The Samsung Ativ S has the largest display of the bunch, with a 4.8″ 1280 x 720 job that is the same as that used on their Galaxy S III. The rest of the specs are good too – a 1.5 GHz Snapdragon S4 processor, 1 GB of RAM, 16 or 32 GB of internal storage and support for NFC and LTE. Uniquely among Windows Phone flagships, it supports micro SD storage for up to 64 GB of additional memory. The phone also has the largest battery, at 2300 mAh.
Outside of the hardware though, there’s not too much going for the Ativ S. While the Samsung name is undoubtedly worth a lot, there aren’t any unique features to set it aside from the competition like the HTC and Nokia phones and it’s much more normal-looking than its competitors’ efforts.
Huawei Ascend W1
Our final Windows Phone 8 competitor is the Huawei Ascend W1. This one hasn’t been officially announced yet, and therefore should probably come to the market later than its rivals.
Huawei Ascend W1, 2012 pic.twitter.com/UcjzNBEo
— Evan Blass (@evleaks) October 18, 2012
According to the leak, the W1 is a mid-range device with a 4″ WVGA display, a 1.2 GHz dual-core processor, 512 MB of RAM and 4 GB of internal storage. With no other features or specifications to set it apart, the W1 only really competes on price. That is a traditional strong point of the company, but even so I can’t really see much of a reason to recommend the W1 if your budget will stretch to the Lumia 820.

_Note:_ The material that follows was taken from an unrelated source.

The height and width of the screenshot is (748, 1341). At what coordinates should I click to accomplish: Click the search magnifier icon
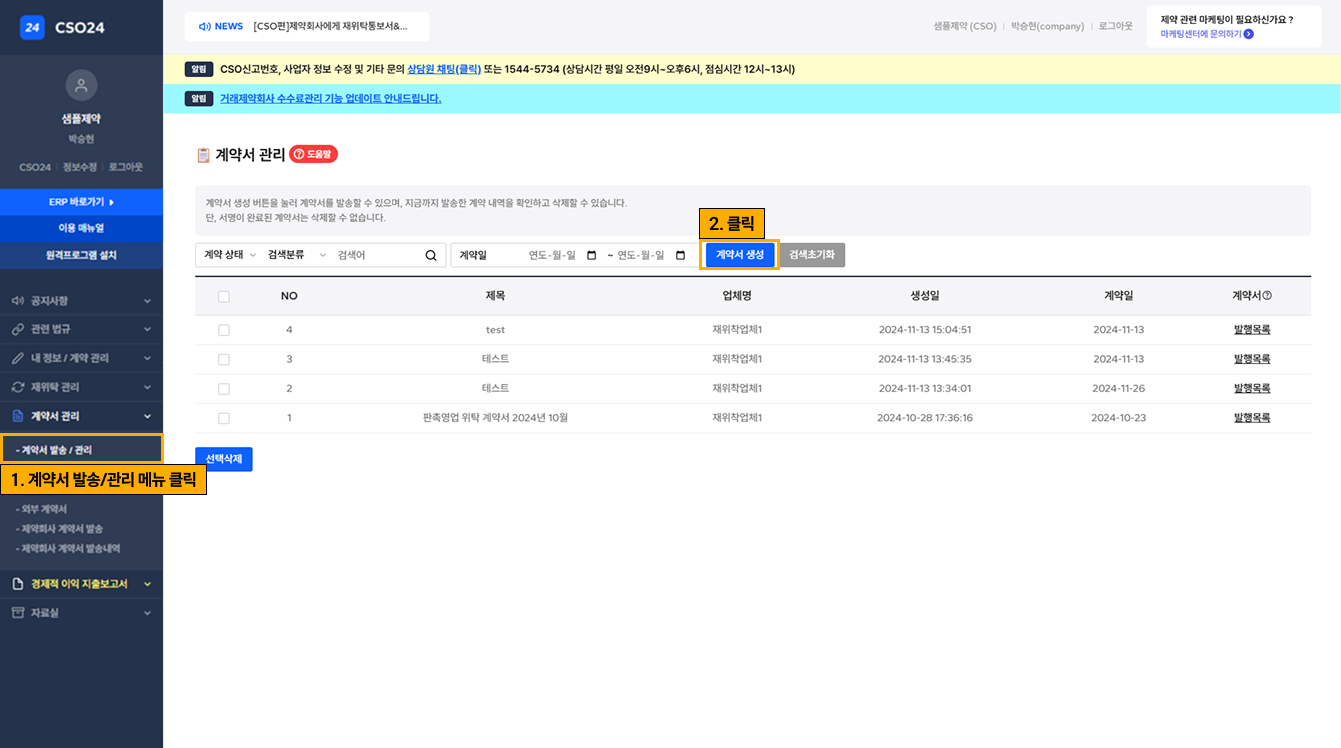(430, 255)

So there we have it – four manufacturers, three flagship handsets, three mid-range handsets. At the moment, my impression is that the HTC Windows Phone 8X is looking the most interesting at the flagship price watermark, while the Nokia Lumia 820 looks the best out of the midrange. We haven’t seen reviews of the Lumia lineup or Huawei’s effort though, so that may change.